Les avatars ultérieurs ne peuvent être compris comme une privation volontaire dans le chef de l’intéressé de ses indemnités. La cour souligne qu’une procédure a été réintroduite immédiatement, ce qui témoigne de la volonté du travailleur de ne pas renoncer à celles-ci. Il y a eu un concours de circonstances qui a débouché sur une décision d’irrecevabilité et il n’y a pas lieu de donner à celle-ci des conséquences plus défavorables qu’une décision de non-fondement, la cour soulignant que celle-ci n’a pas pour conséquence automatique que l’ONEm réclame le remboursement des allocations. Elle fait dès lors droit à l’appel.

Intérêt de la décision

La cour rappelle ici les obligations exactes mises à charge du chômeur qui sollicite le bénéfice des allocations provisoires, n’ayant pas obtenu l’indemnité de rupture. Elle a repris les conditions légales, qui sont au nombre de trois : le travailleur droit intenter une action, ceci devant la juridiction compétente, et ce dans l’année du licenciement.

Que l’action soit, comme en l’espèce, déclarée non recevable ne doit pas donner lieu à des conséquences plus défavorables que si le travailleur avait été débouté au motif du non-fondement de l’action.

Il peut être utile de rappeler que, dans un arrêt du 21 février 2020 (C. trav. Liège, div. Liège, 21 février 2020, R.G. 2018/AL/455), la Cour du travail de Liège s’est penchée sur la situation où l’action n’avait pas été introduite. Elle y souligna que l’issue de l’action est ici sans incidence, puisque l’article 47 de l’arrêté royal ne prévoit pas de sanction si une action est introduite mais qu’elle n’a pas débouché sur une condamnation de l’employeur. Il n’y a, dans cette hypothèse, pas lieu à rembourser les allocations provisoires, dans la mesure où la procédure a été entamée, ce qui amène la cour à conclure que l’intéressée ne prenait aucun risque en lançant cette action, l’obligation en cause étant une obligation de moyen.

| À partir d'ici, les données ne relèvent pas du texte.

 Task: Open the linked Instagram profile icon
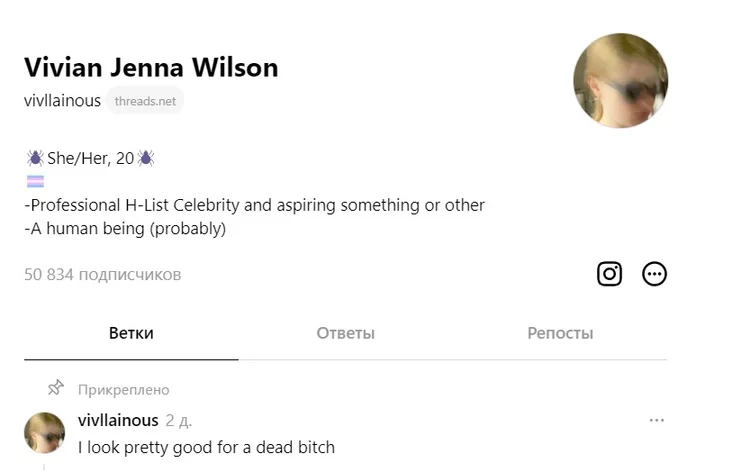609,274
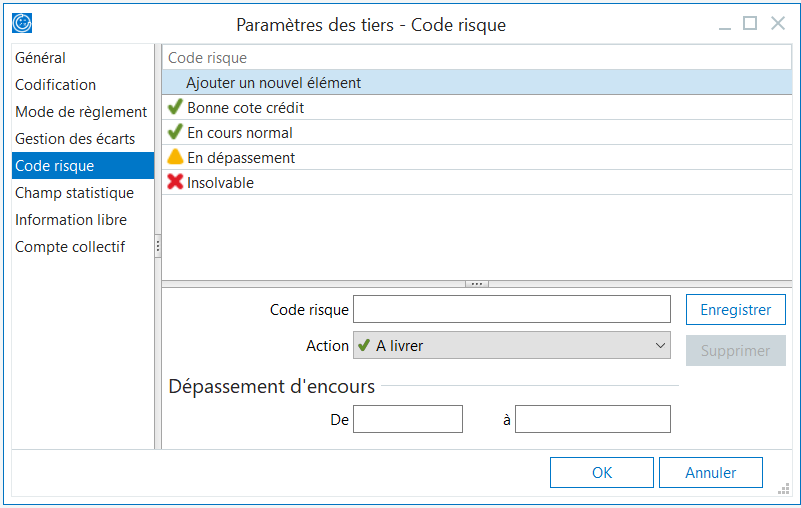Image resolution: width=801 pixels, height=508 pixels.
Task: Click the green checkmark beside Bonne cote crédit
Action: coord(175,107)
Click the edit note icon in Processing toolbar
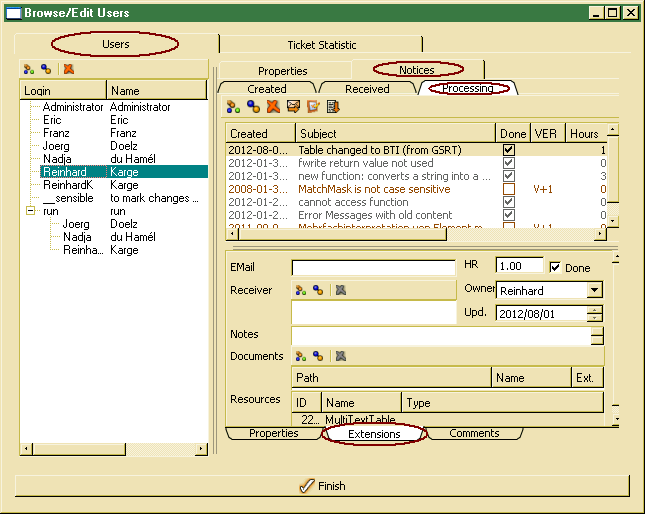This screenshot has height=514, width=645. pos(313,107)
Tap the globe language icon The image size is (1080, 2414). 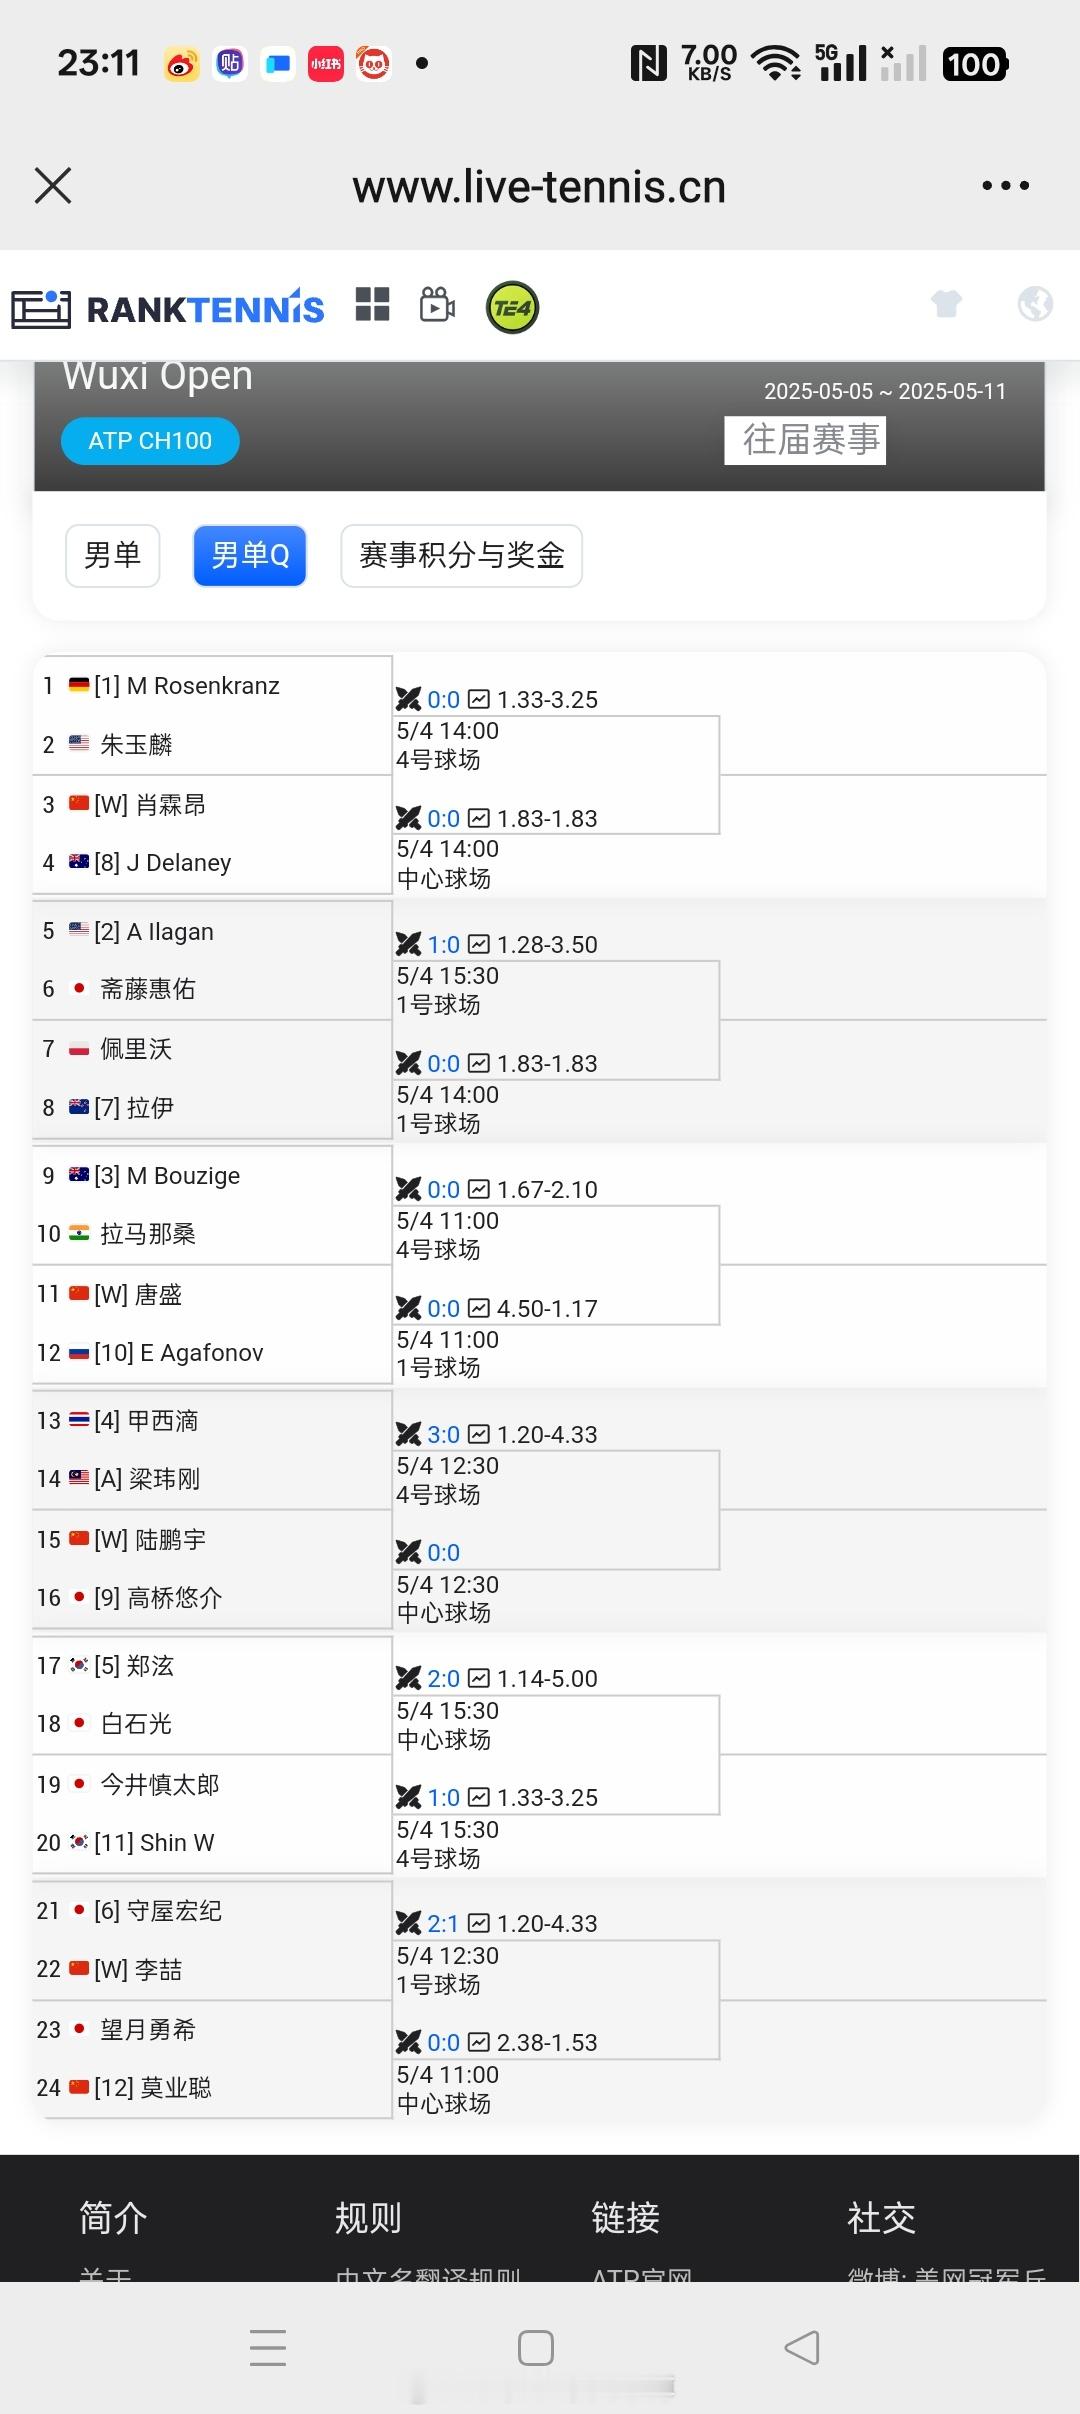[1035, 303]
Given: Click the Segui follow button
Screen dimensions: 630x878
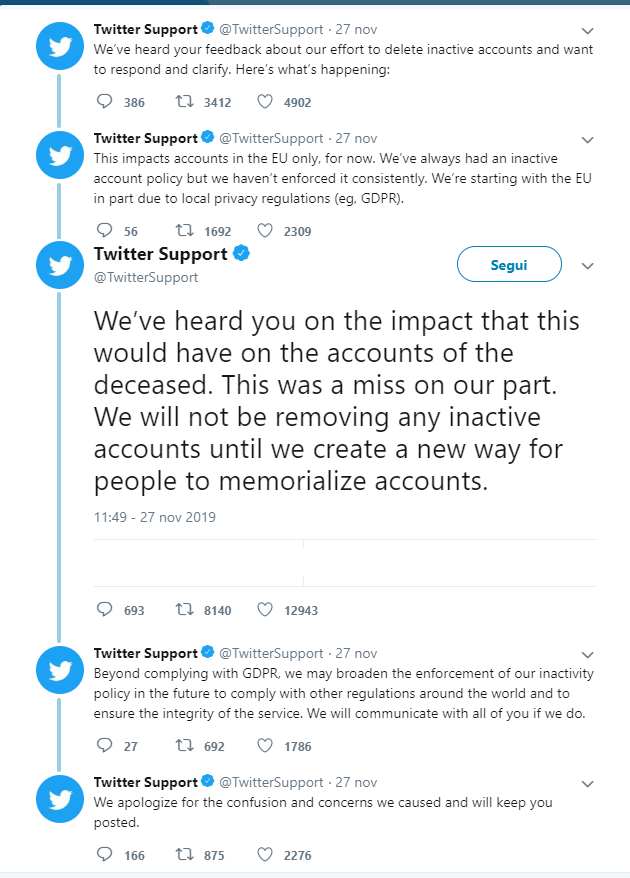Looking at the screenshot, I should pos(509,265).
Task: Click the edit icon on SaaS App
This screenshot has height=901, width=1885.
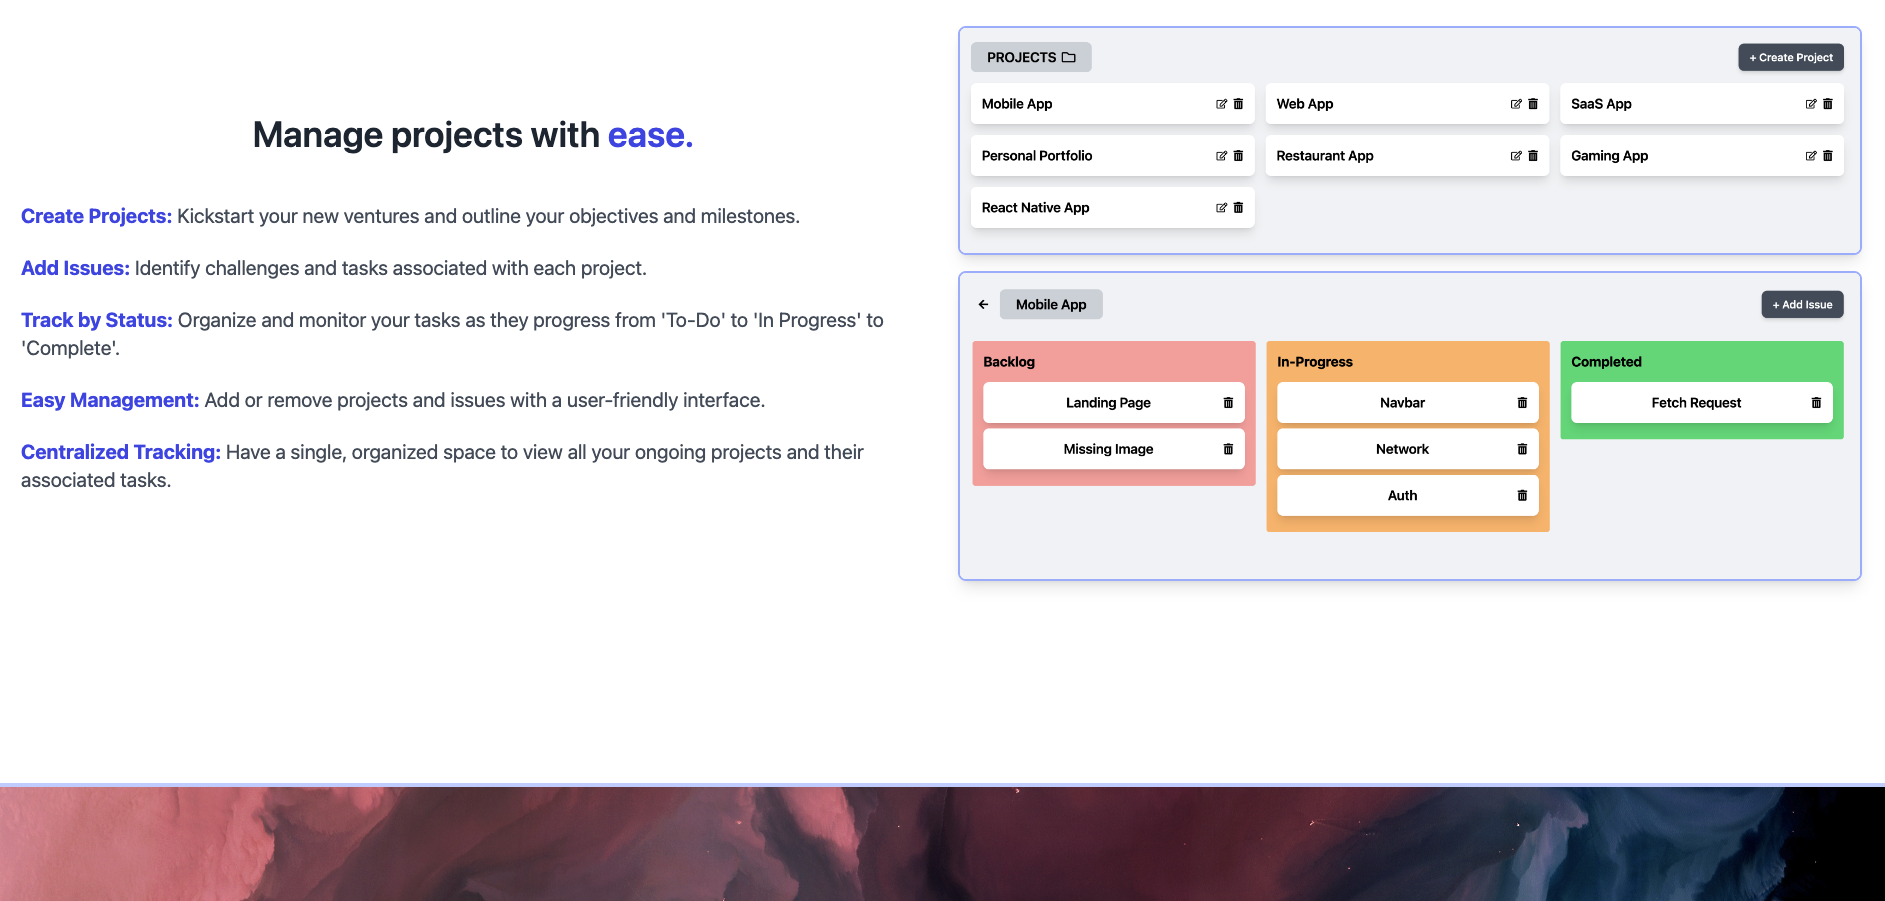Action: coord(1810,104)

Il résulte de ce mécanisme qu’une action, même périlleuse, a intérêt à être introduite devant les juridictions du travail aux fins de maintenir le droit aux allocations provisoires. L’octroi de celles-ci intervient en effet du simple fait de l’engagement pris par le travailleur d’introduire l’action en cause (dans les conditions ci-dessus).

En ce qui concerne les conditions du maintien lui-même, l’on peut citer l’arrêt de la Cour du travail de Mons du 11 juin 2020 (C. trav. Mons, 11 juin 2020, R.G. 2019/AM/271), qui a repris sur la question les obligations de l’ONEm, étant non seulement celles des articles 3 et 4 de la Charte de l’assuré social, mais en outre les articles 24 et 25bis de l’arrêté royal organique, ceux-ci contenant des dispositions relatives à l’obligation d’information et de conseil. En la matière, cette obligation n’est mise à charge de l’ONEm qu’à titre résiduaire, étant confiée principalement aux organismes de paiement.